Complexity: $O(\sqrt{n}+\sqrt{m})$ blocks total (each step advances to the next distinct value of at least one variable).

l = 1;
while (l <= min(n, m)) {
    ll qn = n / l, qm = m / l;
    ll r = min(n / qn, m / qm);
    ans += (prefixF[r] - prefixF[l-1]) * g(qn) * h(qm);
    l = r + 1;
}

Multi-Variable Blocking

$$\sum_{i=1}^{N}F\!\left(i,\;\left\lfloor\frac{n_1}{i}\right\rfloor,\;\left\lfloor\frac{n_2}{i}\right\rfloor,\;\ldots,\;\left\lfloor\frac{n_k}{i}\right\rfloor\right)$$

Each floor function is piecewise constant with $O(\sqrt{n_j})$ breakpoints. The joint block where all $k$ quotients are simultaneously constant is found by taking $r=\min_j\lfloor n_j/\lfloor n_j/l\rfloor\rfloor$.

l = 1;
while (l <= min(n1, n2, ..., nk)) {
    for (j = 1..k) {
        t[j] = n[j] / l;          // current quotient for variable j
        r[j] = n[j] / t[j];       // right endpoint for variable j alone
    }
    r = min(r[1], r[2], ..., r[k]);
    ans += block_contribution([l, r], t[1], t[2], ..., t[k]);
    l = r + 1;
}

Complexity: each step advances past the closest breakpoint of any variable; total steps $\leq\sum_{j=1}^k O(\sqrt{n_j})$. With $O(1)$ block contribution: total $O\!\bigl(\sqrt{n_1}+\cdots+\sqrt{n_k}\bigr)$.

Ceiling-Division Blocking

For $\lceil n/i\rceil$, the block right endpoint differs slightly from the floor case.

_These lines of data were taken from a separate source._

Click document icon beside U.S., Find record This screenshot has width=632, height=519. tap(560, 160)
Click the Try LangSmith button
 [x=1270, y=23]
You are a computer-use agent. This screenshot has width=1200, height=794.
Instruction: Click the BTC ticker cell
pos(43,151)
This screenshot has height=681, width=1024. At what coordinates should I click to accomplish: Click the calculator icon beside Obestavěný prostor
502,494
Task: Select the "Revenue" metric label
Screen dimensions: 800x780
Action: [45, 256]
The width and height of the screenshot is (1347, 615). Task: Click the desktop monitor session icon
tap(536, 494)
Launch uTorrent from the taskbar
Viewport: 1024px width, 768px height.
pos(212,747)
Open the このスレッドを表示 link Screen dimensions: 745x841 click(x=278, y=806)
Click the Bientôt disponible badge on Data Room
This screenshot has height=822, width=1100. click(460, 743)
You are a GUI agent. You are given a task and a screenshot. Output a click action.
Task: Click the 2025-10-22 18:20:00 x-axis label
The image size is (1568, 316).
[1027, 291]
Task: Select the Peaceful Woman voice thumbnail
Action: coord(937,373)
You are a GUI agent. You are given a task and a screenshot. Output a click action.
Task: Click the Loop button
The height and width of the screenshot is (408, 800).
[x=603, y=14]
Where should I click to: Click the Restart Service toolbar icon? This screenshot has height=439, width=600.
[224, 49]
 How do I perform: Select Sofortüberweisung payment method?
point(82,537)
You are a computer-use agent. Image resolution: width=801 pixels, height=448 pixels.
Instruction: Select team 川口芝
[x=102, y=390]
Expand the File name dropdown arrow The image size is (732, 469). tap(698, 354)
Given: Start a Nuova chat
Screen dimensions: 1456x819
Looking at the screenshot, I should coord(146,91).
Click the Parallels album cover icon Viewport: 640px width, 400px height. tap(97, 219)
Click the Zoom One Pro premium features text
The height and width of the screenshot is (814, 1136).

For $1\leq i\leq n-1$, the largest $j$ with $\lceil n/j\rceil=\lceil n/i\rceil$ is:

$$r=\left\lfloor\frac{n-1}{\lfloor(n-1)/i\rfloor}\right\rfloor$$

That is, substitute $n\to n-1$ in the floor-division right-endpoint formula.

Edge case $i=n$: $\lfloor(n-1)/n\rfloor=0$, making the formula undefined. When $i=n$, $\lceil n/n\rceil=1$ and the block is the singleton $\{n\}$, so $r=n$ directly.